Proven Value: Autism at Work

It takes education and awareness to incorporate neurodivergent employees into the corporate culture, but the payoff is invaluable

December 18, 2023

The idea first came to Marley Day early in 2022, when she noticed electric vehicle (EV) chargers near JPMorgan Chase’s data center in Tempe, AZ, where she works.

“I started doing some research and two weeks later told my cohorts what I learned—that because EVs use public information, there was the potential for hackers to bring down an entire power grid,” explains Day, who is an associate in Agile Services.

Shortly after, the news story broke: EV chargers had been hacked through a backdoor in the control systems, exposing a nationwide vulnerability. 
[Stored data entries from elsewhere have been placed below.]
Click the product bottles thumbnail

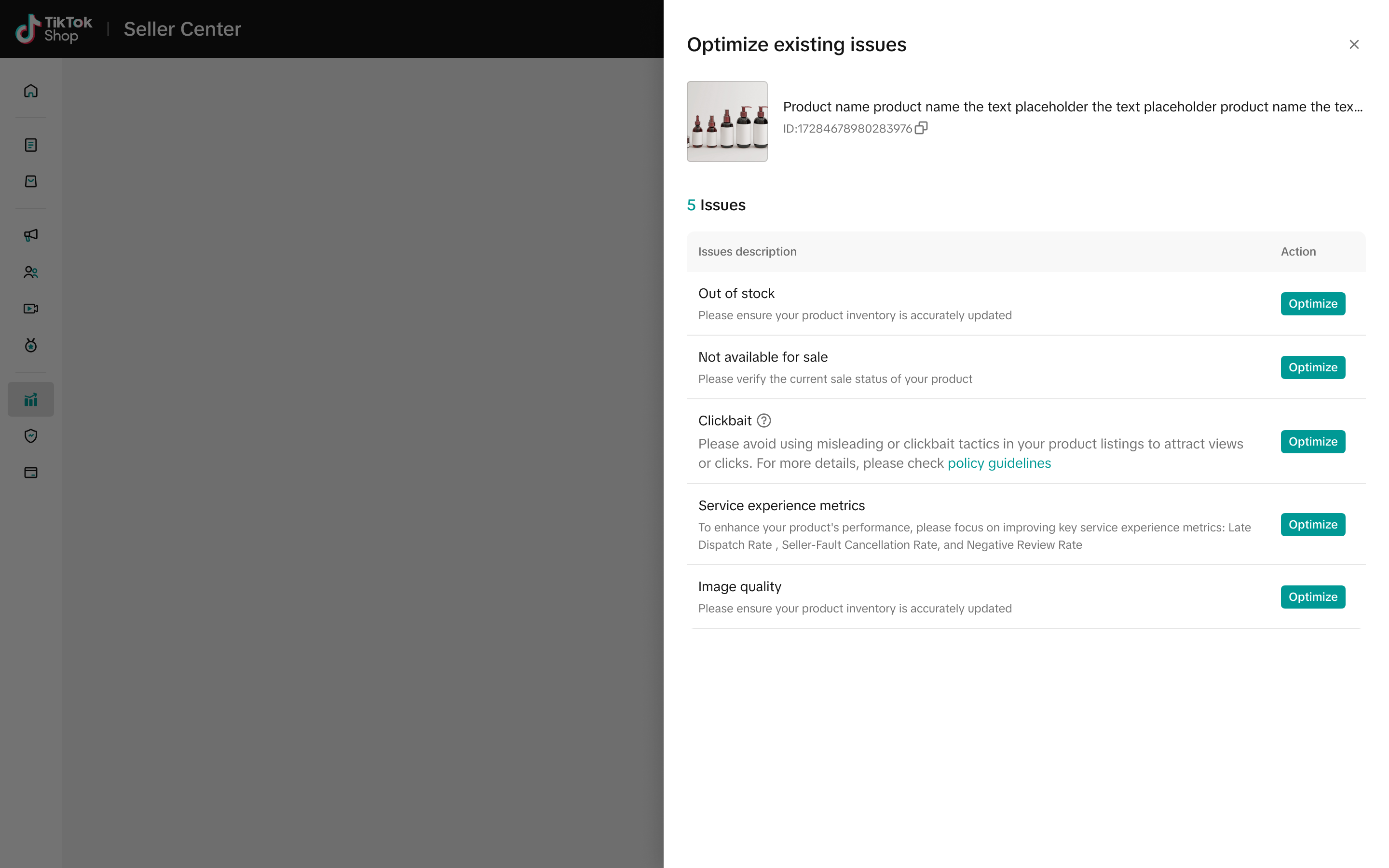point(727,122)
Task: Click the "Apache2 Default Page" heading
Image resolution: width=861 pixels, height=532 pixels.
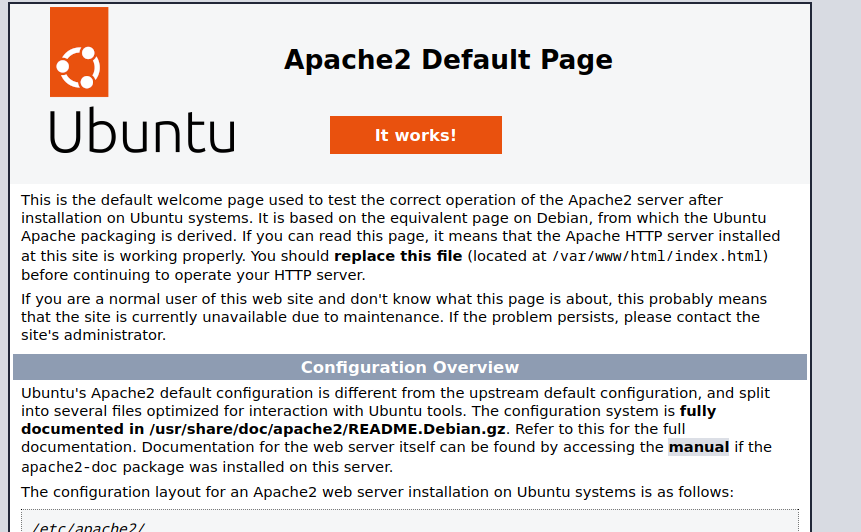Action: coord(448,60)
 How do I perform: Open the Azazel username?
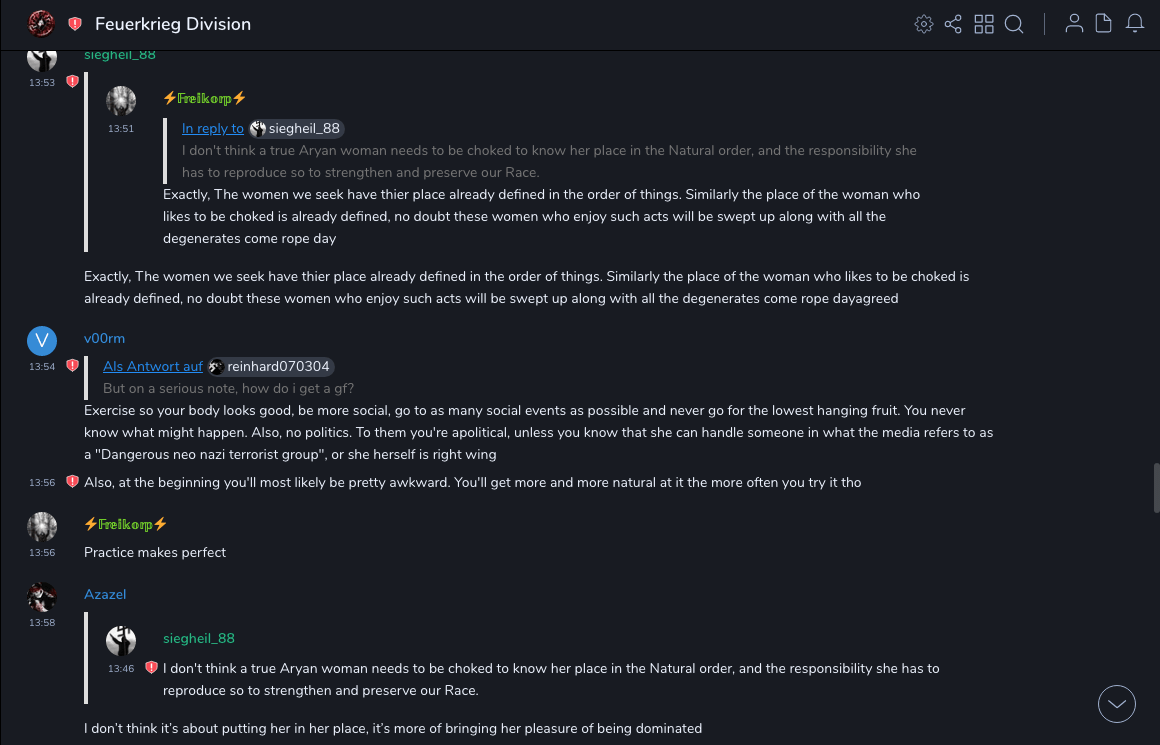105,594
“As an autistic person, I’m always seeing gaps and risks, and things stay on top of my mind until I can figure them out and turn them over to the appropriate person,” Day says. “Then I can move on.”

No Need to Hide Anymore

When Day joined Chase in 2016, she was exhausted from years of trying to mask the differences that are part of her neurological makeup. “I grew up in rural Texas and my main goal was to stay out of sight, not be put in an institution,” she says. “The stress of that was causing my organs to shut down. I lost my balance, was in constant pain and in a wheelchair for a couple of years and then on crutches.”

In 2017, in a breakroom at work, Day saw a promotion for the JPMorgan Chase’s Autism at Work program and something clicked. “I walked right up to my supervisor and bluntly said, ‘I’m autistic and you’re my mentor,’” Day recalls. “She leaned back and said, ‘I don’t know anything about autism, but I will figure it out.’”

Autism at Work started off as a pilot with a handful of JPMorgan Chase’s Delaware employees on the spectrum in 2015. Today, the program—spanning more than 40 different roles across nine countries and counting—has become a competitive advantage for the company, and an opportunity to enrich its cultural diversity.

Accommodations and Insight

After learning about Autism at Work, Day and her then-supervisor, Becky de Ruiter, joined the Arizona chapter of JPMorgan Chase’s Access Ability Business Resource Group and together learned how to support Day’s comfort and productivity. They learned how to help Day regulate her emotions in response to sensory overload and how to respond appropriately to coworkers.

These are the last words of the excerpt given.